A STUDENT living in Cork has highlighted concerns for international students studying in Ireland after she had to pay for Mandatory Hotel Quarantine twice when returning to Cork.
University College Cork (UCC) student Imasha Costa flew home to Bahrain last month and had not been home since before the Covid-19 pandemic.
Following her experience, she said she believes some international students are “afraid” to return home.
After a layover on her flight back to Ireland, Imasha was denied boarding as she did not have hotel quarantine booked for her next stop in the UK as she had been in a red list country.
She had been vaccinated while in Bahrain with a vaccine that has not yet been approved in Europe.
“I thought I was vaccinated so I should be grand, but they didn’t let me get on my flight because I didn’t have mandatory hotel quarantine booked."
Speaking on the experience, she said: “I was just there like, I’m a woman by myself, I’m only 20. I didn’t know what was going on. I was panicking. I was so upset, so scared.”
The cost of 12 days of hotel quarantine in the UK was approximately €2,000.
Imasha also had to complete and pay for hotel quarantine for a shorter period in Dublin as she had been in a designated state within the previous 14 days.
She said the total cost for both was approximately €3,000.
“That was tuition money for second year,” she said.
The Department of Health said only if someone is fully vaccinated with an EMA approved vaccine and have the documents to prove that, they do not have to complete hotel quarantine.
Imasha described the situation and her journey in getting back to Cork as “insane”.
“Cork is home to me. It’s like coming back home, but I went to go see my mam because she was after [having] surgery and I had to go mind her for a bit and see if she was ok. I hadn’t gone home in two years.”
As she is currently working to pay back the costs, she said she does not think she will be able to make it home anytime soon.
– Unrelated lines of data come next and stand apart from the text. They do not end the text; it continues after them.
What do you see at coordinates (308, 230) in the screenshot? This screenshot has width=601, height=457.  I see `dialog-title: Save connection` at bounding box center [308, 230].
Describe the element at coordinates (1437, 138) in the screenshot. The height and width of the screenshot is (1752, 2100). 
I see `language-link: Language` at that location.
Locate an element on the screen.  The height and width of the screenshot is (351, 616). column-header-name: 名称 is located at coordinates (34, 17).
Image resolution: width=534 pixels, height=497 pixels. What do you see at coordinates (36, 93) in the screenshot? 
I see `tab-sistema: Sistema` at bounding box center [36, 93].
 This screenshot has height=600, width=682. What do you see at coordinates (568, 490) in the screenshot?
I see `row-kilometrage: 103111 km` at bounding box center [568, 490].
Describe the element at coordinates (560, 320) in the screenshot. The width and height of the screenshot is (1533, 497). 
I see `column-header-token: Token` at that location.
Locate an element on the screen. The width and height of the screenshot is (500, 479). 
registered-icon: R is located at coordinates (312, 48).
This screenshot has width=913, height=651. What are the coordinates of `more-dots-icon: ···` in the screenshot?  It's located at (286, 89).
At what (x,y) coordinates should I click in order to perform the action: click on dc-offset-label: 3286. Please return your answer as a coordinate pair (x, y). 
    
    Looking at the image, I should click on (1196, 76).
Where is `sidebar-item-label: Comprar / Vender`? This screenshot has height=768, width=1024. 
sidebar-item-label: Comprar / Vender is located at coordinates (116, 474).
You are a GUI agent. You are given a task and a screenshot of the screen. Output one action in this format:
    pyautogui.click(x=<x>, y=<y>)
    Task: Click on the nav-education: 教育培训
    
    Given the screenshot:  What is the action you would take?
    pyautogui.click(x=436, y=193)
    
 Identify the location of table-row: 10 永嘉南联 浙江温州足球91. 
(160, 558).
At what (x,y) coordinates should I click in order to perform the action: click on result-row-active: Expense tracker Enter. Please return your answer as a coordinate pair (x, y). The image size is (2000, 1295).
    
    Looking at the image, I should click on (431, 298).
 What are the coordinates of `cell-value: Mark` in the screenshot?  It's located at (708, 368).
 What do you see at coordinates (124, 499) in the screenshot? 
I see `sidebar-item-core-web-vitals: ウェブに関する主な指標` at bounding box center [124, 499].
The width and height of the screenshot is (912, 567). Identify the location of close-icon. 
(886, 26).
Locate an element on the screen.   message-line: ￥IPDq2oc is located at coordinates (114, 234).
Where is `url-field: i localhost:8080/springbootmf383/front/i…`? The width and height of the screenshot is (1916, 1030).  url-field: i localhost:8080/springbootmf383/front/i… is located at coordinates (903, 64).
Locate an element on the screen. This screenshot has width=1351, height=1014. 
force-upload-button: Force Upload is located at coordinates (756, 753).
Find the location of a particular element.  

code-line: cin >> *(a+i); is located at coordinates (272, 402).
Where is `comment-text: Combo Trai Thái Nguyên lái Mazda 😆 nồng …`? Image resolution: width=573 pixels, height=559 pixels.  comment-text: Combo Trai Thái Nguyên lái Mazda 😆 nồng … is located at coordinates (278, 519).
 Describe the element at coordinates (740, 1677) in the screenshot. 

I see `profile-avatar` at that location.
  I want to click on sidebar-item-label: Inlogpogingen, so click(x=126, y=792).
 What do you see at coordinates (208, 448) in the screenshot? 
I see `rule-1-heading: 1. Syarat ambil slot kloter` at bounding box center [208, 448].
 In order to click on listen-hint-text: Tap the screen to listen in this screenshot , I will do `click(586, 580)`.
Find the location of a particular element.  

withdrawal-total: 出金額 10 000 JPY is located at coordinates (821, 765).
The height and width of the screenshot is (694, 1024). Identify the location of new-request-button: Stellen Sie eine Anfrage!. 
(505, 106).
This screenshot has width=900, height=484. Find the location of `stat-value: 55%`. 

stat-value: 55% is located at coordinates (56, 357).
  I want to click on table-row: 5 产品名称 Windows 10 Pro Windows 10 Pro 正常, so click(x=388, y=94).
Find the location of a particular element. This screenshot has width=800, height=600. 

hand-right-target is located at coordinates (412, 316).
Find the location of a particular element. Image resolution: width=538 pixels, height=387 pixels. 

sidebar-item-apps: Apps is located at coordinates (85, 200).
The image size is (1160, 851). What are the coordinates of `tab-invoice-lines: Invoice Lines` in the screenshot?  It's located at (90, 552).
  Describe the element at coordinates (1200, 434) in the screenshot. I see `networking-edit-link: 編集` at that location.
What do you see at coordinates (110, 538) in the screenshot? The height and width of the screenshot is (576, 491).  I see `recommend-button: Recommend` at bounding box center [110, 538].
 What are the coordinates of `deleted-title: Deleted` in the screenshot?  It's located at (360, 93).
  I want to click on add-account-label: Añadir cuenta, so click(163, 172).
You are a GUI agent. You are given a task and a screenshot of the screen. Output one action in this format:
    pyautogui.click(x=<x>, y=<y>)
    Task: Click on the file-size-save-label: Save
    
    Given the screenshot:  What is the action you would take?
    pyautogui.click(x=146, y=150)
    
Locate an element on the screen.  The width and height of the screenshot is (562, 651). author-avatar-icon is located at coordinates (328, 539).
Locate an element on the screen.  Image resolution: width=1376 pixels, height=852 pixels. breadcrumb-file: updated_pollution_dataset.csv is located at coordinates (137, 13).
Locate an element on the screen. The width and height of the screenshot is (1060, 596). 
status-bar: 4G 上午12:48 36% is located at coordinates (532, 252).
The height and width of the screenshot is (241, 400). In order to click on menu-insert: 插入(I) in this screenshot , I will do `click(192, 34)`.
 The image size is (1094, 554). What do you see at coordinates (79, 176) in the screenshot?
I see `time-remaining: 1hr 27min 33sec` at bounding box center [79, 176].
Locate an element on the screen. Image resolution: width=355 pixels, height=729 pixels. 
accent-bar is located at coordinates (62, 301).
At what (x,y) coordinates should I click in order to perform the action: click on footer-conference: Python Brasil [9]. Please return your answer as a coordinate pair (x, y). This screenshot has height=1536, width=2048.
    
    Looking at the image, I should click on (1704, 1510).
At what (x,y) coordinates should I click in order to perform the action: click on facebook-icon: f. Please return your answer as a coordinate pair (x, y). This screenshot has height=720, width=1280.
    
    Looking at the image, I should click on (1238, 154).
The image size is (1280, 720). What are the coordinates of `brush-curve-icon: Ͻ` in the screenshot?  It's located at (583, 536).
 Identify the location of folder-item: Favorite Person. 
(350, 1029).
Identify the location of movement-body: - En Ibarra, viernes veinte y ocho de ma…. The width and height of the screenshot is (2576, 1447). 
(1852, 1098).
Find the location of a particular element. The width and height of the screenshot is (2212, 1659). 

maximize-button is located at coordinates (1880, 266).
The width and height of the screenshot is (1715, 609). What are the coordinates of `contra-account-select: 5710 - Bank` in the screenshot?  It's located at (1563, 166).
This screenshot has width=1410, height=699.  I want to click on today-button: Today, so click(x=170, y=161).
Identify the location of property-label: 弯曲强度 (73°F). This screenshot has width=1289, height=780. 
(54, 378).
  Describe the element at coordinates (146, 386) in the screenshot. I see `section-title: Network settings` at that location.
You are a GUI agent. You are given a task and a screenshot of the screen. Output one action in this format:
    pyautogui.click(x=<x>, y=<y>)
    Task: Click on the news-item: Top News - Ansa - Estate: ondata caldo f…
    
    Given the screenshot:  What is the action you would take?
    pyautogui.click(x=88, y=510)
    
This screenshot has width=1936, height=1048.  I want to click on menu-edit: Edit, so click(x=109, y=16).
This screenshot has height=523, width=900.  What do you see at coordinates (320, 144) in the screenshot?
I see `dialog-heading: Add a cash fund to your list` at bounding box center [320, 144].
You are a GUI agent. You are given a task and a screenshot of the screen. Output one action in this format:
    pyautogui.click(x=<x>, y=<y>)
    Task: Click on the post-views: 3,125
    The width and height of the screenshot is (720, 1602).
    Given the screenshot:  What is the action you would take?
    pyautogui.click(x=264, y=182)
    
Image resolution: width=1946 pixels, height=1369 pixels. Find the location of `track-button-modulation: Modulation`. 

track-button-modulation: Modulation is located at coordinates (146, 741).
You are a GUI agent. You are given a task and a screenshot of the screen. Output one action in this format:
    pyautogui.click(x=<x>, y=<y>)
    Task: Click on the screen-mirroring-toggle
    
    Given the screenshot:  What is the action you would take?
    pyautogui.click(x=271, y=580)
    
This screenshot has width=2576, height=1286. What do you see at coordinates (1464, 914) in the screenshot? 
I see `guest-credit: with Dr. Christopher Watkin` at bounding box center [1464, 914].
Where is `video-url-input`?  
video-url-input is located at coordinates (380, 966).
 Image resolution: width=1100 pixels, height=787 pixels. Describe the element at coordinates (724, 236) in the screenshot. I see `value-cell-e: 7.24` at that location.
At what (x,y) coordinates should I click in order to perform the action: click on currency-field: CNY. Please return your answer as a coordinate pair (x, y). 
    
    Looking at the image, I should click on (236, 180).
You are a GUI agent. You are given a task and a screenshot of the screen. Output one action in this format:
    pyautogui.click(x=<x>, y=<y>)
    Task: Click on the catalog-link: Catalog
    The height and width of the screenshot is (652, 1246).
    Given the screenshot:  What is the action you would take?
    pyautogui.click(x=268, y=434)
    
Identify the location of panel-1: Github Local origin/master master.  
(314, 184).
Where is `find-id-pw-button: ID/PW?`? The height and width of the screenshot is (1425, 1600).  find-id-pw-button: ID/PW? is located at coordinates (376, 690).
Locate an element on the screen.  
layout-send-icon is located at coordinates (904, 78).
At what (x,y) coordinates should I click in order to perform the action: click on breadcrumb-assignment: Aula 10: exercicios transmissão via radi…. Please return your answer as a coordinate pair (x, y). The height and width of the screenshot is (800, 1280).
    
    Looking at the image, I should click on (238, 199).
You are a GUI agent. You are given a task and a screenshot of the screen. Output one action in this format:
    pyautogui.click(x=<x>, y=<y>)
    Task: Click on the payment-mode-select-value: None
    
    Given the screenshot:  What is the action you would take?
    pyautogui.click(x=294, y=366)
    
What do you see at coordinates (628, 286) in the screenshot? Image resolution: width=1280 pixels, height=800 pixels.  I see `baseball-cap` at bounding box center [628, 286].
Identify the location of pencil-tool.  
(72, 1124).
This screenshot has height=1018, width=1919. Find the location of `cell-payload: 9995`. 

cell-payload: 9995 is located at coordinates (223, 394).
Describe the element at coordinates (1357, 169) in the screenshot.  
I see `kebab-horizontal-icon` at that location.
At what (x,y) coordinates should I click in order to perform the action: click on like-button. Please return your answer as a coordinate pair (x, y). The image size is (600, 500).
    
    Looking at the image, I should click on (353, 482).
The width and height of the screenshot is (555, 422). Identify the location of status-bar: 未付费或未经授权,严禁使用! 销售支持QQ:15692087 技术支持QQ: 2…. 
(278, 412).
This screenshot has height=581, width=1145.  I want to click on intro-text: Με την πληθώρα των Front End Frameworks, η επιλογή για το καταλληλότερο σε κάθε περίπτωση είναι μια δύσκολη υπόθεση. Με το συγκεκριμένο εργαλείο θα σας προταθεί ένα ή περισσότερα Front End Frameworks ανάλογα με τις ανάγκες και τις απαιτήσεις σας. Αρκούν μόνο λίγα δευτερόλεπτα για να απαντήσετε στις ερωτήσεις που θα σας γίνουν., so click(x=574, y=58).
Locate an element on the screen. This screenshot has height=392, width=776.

She said she believes this is a concern for others.
UCC has around 3,300 international students a year though numbers have yet to be finalised for the forthcoming academic year.
“I’m pretty sure there are people who are afraid to go home or afraid to go back because having to pay, first of all, a lot of money for hotel quarantine even though they are vaccinated, but I also think there is genuinely fear in people to go back home,” she said.
“Some of them do go home and they get an EU-approved dose or something like that, but many don’t have that luxury.”
She said she feels the consideration of international students as students in Ireland is something that has been missing.
“We are as much students as an Irish student or an EU student.”
Universities are finalising a revised protocol in relation to the arrival of international students which will include a greet and transfer service from airports.
As part of the international arrival scheme nationally, zero credit sim chips will also be made available to students.
A spokesperson for UCC said they have prepared a dedicated course for international students to support their transition into the university.
“In addition, a range of helpful videos have been developed to ensure that they are very well prepared for their journey. International students, like all students, will also benefit from an orientation programme prior to the commencement of their course.
“UCC is deeply conscious that it is a challenging period for students and has close to 50 services that operate to support student needs during this time.”
The Department of Further and Higher Education said it has no plans to pay the mandatory hotel quarantine costs of international students.
It will however cover the cost for Erasmus+ participants at all levels who are returning to Ireland directly from countries on the quarantine list.
This covers all Erasmus+ participants registered in institutions in the State, regardless of nationality.
This policy decision does not include incoming Erasmus+ students.